Monday, 16 January 2017

(The Star) Gold jewellery exports to drop 10%

PGA says decline to RM7bil from RM7.77bil in 2015 due to payment requirement
GEORGE TOWN: The Penang Goldsmith Association (PGA) is projecting the value of Malaysia’s gold jewellery exports to hit about RM7bil in 2016, lower by about 10% from RM7.77bil in 2015.
PGA adviser Joeson Khor told StarBiz the decline was not surprising because of the requirement by the Government for local gold jewellery exporters who have registered for Approved Traders Scheme (ATS) or Approved Traders and Manufacturers Scheme (ATMS) to accept only LBMA (London Bullion Market Association)-certified gold bars as payment.
Since April 1, 2015, gold jewellery manufacturers have to register with the Finance Ministry for the ATS or ATMS to import gold bars.
“The exporters have to accept only LBMA-certified gold bars as payment, should they want exemption from GST for the export of their finished gold products.
“Since there is a shortage of LBMA-certified gold bars in the market, this has led to the delay of purchase and payment of gold jewellery products from Malaysia, affecting the value of jewellery exported,” he said.
From January to November 2016, the value of gold jewellery exported was RM6.35bil.
“We expect the final figure to be about RM7bil for the whole year of 2016,” he said.
The price of gold per ounce is about US$1,187, compared to US$1,130 last month, which was the lowest in December 2016.
The price of gold is expected to stay stable for the rest of the year, which would spur more buying from the consumer market, according to Khor.
Khor added that the buying trend from overseas is expected to resume in the second half of 2017.
“As the global economic uncertainties are seen to persist in 2017, we can see investors turning once again to gold as a safe haven to park their money and to hedge against inflation.
“We foresee more buying this year from the Middle-East.
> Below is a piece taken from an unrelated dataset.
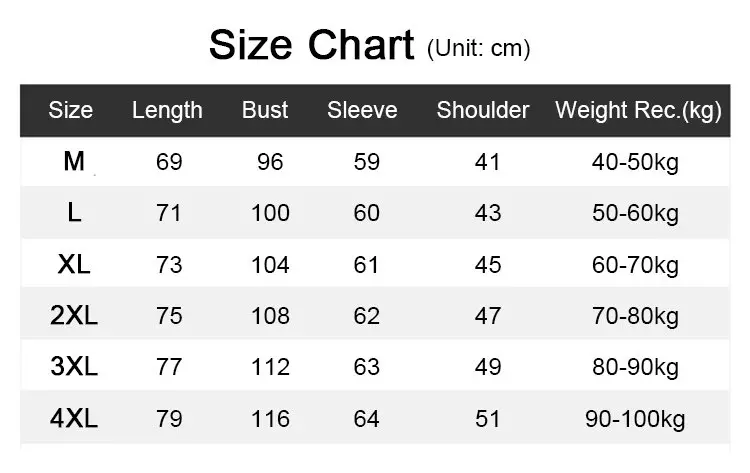Click bust value 104 for XL
This screenshot has height=473, width=750.
point(270,265)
“This is why PGA urged the government to soften its stand on the use of LBMA-certified gold bars as payment for gold jewellery products from Malaysia,” he added.
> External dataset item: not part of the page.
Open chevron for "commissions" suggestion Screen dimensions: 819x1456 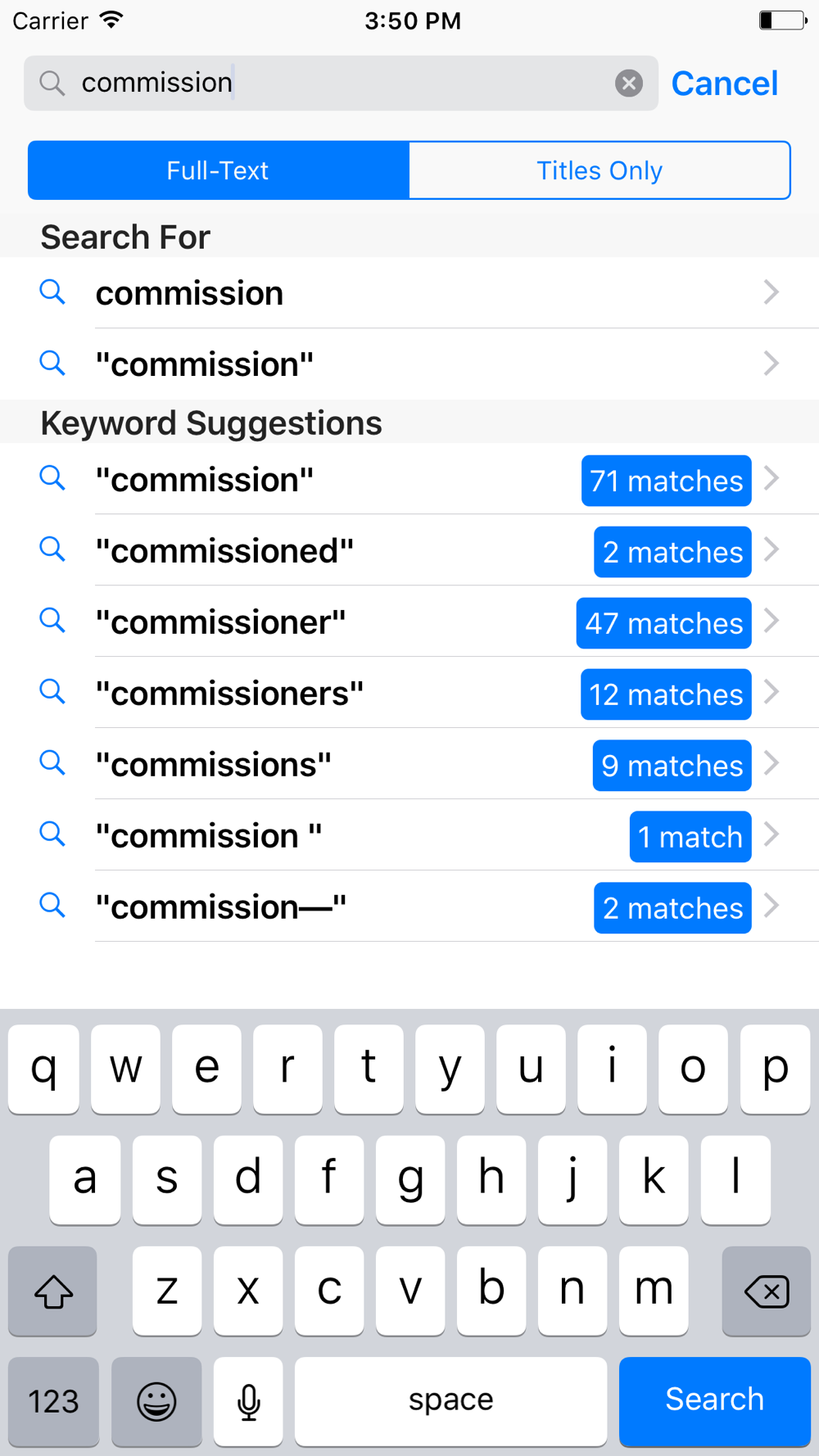click(x=771, y=763)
On the domestic sales of gold jewellery products, Khor said the retail sales has dropped by more than 30% in 2016.
“The value of gold products imported for 2016, which was RM2.75bi from January to November 2016.
“The figure should be around RM3bil for the whole of 2016, compared to RM3.01bil in 2015.
“Due to the drop in retail business, the import of gold products has also remained flat,” he added.
Since the implementation of the goods and services tax (GST) a year ago, small and medium-sized gold jewellery manufacturers and exporters have found it hard to give competitive credit terms to overseas buyers.
“Small and medium-sized gold jewellery manufacturers and exporters have to spend between RM700,000 and RM1mil in GST to import the gold bars used to make the jewellery products.
“A small-sized company needs to spend between RM100,000 and RM200,000 to import the gold bars, which impacts the small and medium size gold manufacturers’ capability to export and stay competitive in the market, influencing the volume and value of gold jewellery products exported.
“About 80% of the gold jewellery products exported from Malaysia come from Penang-based gold jewellery manufacturers and exporters,” Khor said.
Khor said more than 60% of the 650 PGA members were small and medium-sized companies with an annual turnover of less than RM25mil.
The LBMA is an international trade association, representing the London market for gold and silver bullion which has a global client base.
This includes the majority of the gold-holding central banks, private sector investors, mining companies, producers, refiners and fabricators.

The on-going work of LBMA covers a number of areas, among them refining standards, trading documentation and the development of good trading practices.